Download Azure VHDs without your computer!

Download Azure VHDs without your computer!

But how? On my mobile device? No! In a container, using Docker, Linux, Tmux and AzCopy. Come on, I’ll show you how I do it!

The problem

Downloading VHDs from Azure can take a lot of time. Especially if they are several hundred gigabytes (or Terabytes!) in size. VHD stands for Virtual Hard Drive, and is essentially a hard disk for virtual machines in the cloud. Why you need to download them may vary, but legal reasons may be one. And where do you store the files temporarily? Do you have 2-3TB of space available on your laptop? I think not…

Microsoft has a solution called Databox which will let you get a copy large amounts of data both to and from Azure Datacenters. In some cases this can be a good solution. Egress data from Azure also cost money, so it’s something to put into the equation here. Read more on Databox: https://azure.microsoft.com/en-gb/products/databox

So what I do, I use a local NAS to temporary store a VHD file. But this still means that my computer is occupied with this task for hours and taking up precious system resources for that one thing. Hmm… how can I get this task running independently and still have control over the whole download from where I want?

First I tried to use a tool called Storage Explorer. This made me able to log in and browse the VHDs I wanted to download, and I did get to download some disks. The smaller ones. When I tried to download something that took more than an hour, it failed. Why? Because the SAS-token expires by default after 3600 seconds. And there’s no way to adjust this value in Storage Explorer. Damn it!

The solution

I know I can set a custom value for the expiration via PowerShell. And I could use my computer to download the file and all would be well. But then my computer would need to be plugged in and downloading for several hours. I turned to my trusty homelab and began to test some techologies including:

  • Proxmox
  • Linux
  • Tmux
  • Docker
  • AzCopy
  • PowerShell
  • TrueNAS with NFS

Quite an intricate setup just to download some files, huh? Yeah, but it solves the problem of both storing the files and freeing up my computer at the same time.

The actual setup

In my homelab I have a host running Proxmox for all of my local workloads. This runs several VMs (Virtual Machines) which again runs different OSes for different purposes. One of them is a Ubuntu Linux VM running several Docker containers. This is not a tutorial on either Linux, Proxmox or Containers. Only a description on how I use them. If you need to learn what a Docker is, please do read up on it and maybe continue to read this article after that?

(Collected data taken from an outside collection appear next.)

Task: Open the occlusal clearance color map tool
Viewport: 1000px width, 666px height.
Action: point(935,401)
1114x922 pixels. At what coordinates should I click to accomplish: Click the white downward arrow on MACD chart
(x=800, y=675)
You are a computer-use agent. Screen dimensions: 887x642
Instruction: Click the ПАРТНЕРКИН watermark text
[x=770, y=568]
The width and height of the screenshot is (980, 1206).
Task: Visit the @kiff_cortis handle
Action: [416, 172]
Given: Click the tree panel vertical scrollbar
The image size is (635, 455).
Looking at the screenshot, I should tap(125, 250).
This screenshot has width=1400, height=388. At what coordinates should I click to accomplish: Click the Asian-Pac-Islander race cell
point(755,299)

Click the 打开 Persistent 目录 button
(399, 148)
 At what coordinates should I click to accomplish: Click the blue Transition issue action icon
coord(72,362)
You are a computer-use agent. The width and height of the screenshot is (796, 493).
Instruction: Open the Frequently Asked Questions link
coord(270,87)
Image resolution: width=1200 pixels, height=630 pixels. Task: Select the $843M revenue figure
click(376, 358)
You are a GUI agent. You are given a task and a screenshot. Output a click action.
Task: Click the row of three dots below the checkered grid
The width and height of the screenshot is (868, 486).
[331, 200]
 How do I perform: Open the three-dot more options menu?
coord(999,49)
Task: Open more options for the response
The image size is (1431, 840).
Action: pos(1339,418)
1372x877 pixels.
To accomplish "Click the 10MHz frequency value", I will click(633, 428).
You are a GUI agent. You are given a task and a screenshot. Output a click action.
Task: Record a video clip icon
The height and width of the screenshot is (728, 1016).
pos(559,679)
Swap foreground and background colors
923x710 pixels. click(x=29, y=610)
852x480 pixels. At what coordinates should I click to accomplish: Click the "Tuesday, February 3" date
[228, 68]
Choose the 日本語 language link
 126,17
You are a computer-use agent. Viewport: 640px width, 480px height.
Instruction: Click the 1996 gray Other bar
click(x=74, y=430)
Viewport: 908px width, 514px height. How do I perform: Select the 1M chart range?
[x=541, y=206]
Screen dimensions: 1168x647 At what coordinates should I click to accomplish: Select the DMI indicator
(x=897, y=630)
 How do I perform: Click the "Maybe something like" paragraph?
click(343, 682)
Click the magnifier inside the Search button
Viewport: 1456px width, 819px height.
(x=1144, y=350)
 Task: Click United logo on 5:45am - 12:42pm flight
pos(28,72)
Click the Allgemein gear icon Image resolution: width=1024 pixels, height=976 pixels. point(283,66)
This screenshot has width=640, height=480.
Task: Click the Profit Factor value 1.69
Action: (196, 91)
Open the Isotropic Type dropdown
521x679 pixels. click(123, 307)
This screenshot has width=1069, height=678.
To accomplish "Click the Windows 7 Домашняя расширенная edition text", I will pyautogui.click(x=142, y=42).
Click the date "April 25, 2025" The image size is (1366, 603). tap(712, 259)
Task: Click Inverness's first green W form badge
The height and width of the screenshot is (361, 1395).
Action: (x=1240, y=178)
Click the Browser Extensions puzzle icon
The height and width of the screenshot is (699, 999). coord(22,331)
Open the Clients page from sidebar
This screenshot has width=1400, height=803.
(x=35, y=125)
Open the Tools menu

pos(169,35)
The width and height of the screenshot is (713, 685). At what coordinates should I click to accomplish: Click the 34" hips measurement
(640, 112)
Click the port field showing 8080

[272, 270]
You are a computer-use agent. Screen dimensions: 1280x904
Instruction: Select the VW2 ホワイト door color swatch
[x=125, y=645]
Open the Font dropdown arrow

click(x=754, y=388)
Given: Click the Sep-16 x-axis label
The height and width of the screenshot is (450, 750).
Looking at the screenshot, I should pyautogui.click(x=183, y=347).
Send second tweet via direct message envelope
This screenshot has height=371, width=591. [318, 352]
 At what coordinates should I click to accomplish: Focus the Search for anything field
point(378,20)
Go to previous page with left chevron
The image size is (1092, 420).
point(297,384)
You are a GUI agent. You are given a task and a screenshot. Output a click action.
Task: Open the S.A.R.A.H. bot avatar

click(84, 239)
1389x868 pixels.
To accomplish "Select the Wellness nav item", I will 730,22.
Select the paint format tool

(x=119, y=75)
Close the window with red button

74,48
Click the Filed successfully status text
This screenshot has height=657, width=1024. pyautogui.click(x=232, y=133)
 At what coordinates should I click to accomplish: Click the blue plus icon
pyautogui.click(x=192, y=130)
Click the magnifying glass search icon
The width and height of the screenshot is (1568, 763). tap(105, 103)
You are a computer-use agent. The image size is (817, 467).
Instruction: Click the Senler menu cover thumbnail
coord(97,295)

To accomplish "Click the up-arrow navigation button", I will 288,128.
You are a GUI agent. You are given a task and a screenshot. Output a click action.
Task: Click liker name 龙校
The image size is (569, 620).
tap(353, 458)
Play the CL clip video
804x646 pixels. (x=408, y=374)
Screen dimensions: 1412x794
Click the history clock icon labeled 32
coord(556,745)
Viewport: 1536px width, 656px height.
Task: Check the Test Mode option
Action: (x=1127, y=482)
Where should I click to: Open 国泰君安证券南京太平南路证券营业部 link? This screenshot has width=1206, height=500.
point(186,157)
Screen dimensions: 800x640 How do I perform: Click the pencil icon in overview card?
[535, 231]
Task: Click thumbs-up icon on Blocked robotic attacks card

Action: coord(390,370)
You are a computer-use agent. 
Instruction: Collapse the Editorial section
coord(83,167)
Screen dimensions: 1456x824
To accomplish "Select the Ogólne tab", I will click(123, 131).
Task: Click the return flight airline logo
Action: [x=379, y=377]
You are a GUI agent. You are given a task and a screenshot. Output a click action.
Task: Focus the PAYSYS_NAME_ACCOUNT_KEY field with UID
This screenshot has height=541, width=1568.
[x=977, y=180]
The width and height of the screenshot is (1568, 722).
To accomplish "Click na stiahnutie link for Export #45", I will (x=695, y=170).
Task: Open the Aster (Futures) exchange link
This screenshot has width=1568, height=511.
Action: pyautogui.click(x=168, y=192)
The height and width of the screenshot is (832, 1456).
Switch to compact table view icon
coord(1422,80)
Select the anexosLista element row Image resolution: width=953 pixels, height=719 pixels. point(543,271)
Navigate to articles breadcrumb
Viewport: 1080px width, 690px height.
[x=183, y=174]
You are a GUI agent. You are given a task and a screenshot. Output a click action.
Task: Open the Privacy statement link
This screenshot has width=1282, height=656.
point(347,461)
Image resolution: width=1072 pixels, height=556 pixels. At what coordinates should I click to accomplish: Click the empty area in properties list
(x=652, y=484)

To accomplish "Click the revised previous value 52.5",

So why am I rambling on about Linux when Azure and AzCopy are both Microsoft technologies. As it turns out, Microsoft loves Linux. So much they’ve actually made a version of AzCopy for Linux! How neat! And the best part: I can run it in Docker! (Links to all the resources at the bottom of this article).

Therefore I mounted up a NFS share on that Linux VM to my NAS running TrueNAS. Made sure I could both read and write to that share. Then I used PowerShell to create a SAS token for that disk in Azure so it could be exported. Please note that exporting a disk in Azure makes it unusable until either you release it from export manually or the SAS-token expires by itself!

Next was to run the Docker and hope for the best. And, it worked! It ran as it should, downloading the VHD to NAS. And via Tmux I could leave the session, leave the house with my laptop and return some time later and joining the same session and confirming it has finished. Good times.

Wanna know how you can do it too? Sure, I’ll show you

Step 1: TrueNAS

You are not limited to TrueNAS, of cource. But this is my example and you should use what you want.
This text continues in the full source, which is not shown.